〇自治体のクマ出没情報に注意するよう求めたほか、人の生活圏への出没を防ぐため「科学的データに基づいた上で、クマの捕獲を含めた個体数管理を一層強化する」と述べました。

〇その中で「個体数管理」という言葉が気になりました。簡単に言えば近年増えすぎた熊を駆除し、人間生活に影響が出ない程度に生体数を抑え込むということです。

〇環境省のホームページには、全国でヒグマは約1万2千頭、ツキノワグマは約4万2千頭以上と推計されています。予想よりも多いと感じますが、問題は今も急増している状況です。

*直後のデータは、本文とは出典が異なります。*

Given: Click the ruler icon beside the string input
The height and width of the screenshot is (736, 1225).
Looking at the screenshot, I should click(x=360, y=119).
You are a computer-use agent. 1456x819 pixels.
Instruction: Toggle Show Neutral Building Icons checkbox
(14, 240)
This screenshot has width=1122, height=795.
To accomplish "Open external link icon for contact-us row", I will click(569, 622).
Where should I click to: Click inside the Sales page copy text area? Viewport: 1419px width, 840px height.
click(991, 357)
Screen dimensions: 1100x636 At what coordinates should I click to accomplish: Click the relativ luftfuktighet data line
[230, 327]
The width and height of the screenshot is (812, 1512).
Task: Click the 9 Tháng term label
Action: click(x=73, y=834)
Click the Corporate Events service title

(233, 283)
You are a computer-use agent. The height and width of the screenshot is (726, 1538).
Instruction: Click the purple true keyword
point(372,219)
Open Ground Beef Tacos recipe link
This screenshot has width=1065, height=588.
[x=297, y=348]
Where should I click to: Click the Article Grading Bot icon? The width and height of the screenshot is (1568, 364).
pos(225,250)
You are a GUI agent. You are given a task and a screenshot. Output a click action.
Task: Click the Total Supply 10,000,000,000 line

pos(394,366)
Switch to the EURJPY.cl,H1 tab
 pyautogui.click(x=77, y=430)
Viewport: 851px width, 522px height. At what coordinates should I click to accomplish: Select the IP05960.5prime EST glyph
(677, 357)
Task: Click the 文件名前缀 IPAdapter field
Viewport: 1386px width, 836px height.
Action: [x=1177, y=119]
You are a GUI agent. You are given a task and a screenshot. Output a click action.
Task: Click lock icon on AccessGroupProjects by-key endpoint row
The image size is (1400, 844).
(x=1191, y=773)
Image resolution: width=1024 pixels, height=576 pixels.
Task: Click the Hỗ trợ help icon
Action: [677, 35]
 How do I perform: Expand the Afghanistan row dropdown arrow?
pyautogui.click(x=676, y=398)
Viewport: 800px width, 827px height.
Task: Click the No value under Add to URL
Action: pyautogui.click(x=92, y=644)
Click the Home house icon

〇専門家はクマが増えた様々な原因を指摘していますが、堅果類(どんぐり)の凶作等がその一つとしてあるそうです。クマは山にどんぐりなどがないので、市街地のスーパーや学校近くなどにまで出没します。

〇クマは視力が悪く、景色が白黒にしか見えていないので、建物の入り口がガラスであっても暗く見えることがあり、森の中の暗がりだと思いこんで、入り込む性質があるそうです。

〇昔からの対策として、人とクマのすみ分け(ゾーニング管理)があります。クマの生息域と人の生活圏を区分し、空間的・時間的なすみ分けを図る方法です。

〇ゾーニングの詳しい設定:として、「1 クマを保護するゾーン(コア生息地)」、「2 人間活動を優先するゾーン(排除地域・防除地域)」、その間の「3 緩衝地帯」を設定し、それぞれで異なる管理方針を適用します。これまではこの方法でクマも人間も上手に共存してきたのでしょう。

〇こちらは同じ「管理」でも、合理的な気がします。クマが出ている地域の方々の気持ちを考えると、個体数管理はある意味しかたないのかもしれません。多くの人が襲われて亡くなったり怪我をしたりしていますので。

〇ニュースでは、クマを誘引する残飯や果実などの人工的な食物源を除去し、クマが人里に近づかない環境を整備する取り組みや出没したクマに対して、花火やゴム弾などを使って追い払ったり、農地や集落への侵入を防ぐために、電気柵を設置していることを伝えていました。

〇私も低い山ばかりですが、秋から冬にかけて、埼玉・群馬・栃木・茨城県の山にハイキングに行っていました。もし今度登る際には、クマ除けの鈴やラジオなどで音を出して、クマに人の存在を知らせることも必要かな?と思っています。

〇そもそもクマは「鳥獣保護管理法」によって保護されている野生動物です。この法律により、基本的にクマを無許可で捕獲したり殺傷したりすることは禁止されています。

〇またこれまでやたらとクマを駆除しなかった大きな理由は、自然界の生態系に影響を与えるからです。生態系において熊は、植物や動物(シカ、サケ、マスなど)を捕食する消費者としての役割を担っています。

〇食物連鎖の例として、草→ウサギ→キツネ→オオカミの順に、食べたり食べられたりの関係があります。後半の高次消費者と呼ばれる生態系の頂点がクマやオオカミですが、日本ではオオカミは絶滅したことになっています。つまり現在の日本では、クマの独り勝ち状態とも言えます。

〇個体数管理(駆除)は最終手段であり、理想は駆除が必要ない社会を作ることです。そのためには、個人の意識改革から地域の取り組み、社会全体での環境整備まで、多層的なアプローチが求められています。

〇クマとの共生は確かに難しい課題ですが、そんな時こそ、昨日の「童心を大切にする」ことに関して言えば、中学生などの若い世代のアイデアに期待した方が良い気がします。きっと大人には考えもつかない発想が出てくることでしょう。

〇幸いに本州でクマがいない県は、千葉県だけ?とされています。意外ですがその理由として、房総半島の地形が他のクマの生息地から孤立しており、大きな川(利根川、江戸川)や開発された都市部がクマの移動を妨げているためと考えられています。

〇本校の生徒たちにも「千葉県にはクマがいないから安心!」だけでなく、もし身近にクマが出没したらどうするか?クマも安心して生きていくためにはどうしたらよいか?など、想像力を働かせながらニュースを見てほしいです。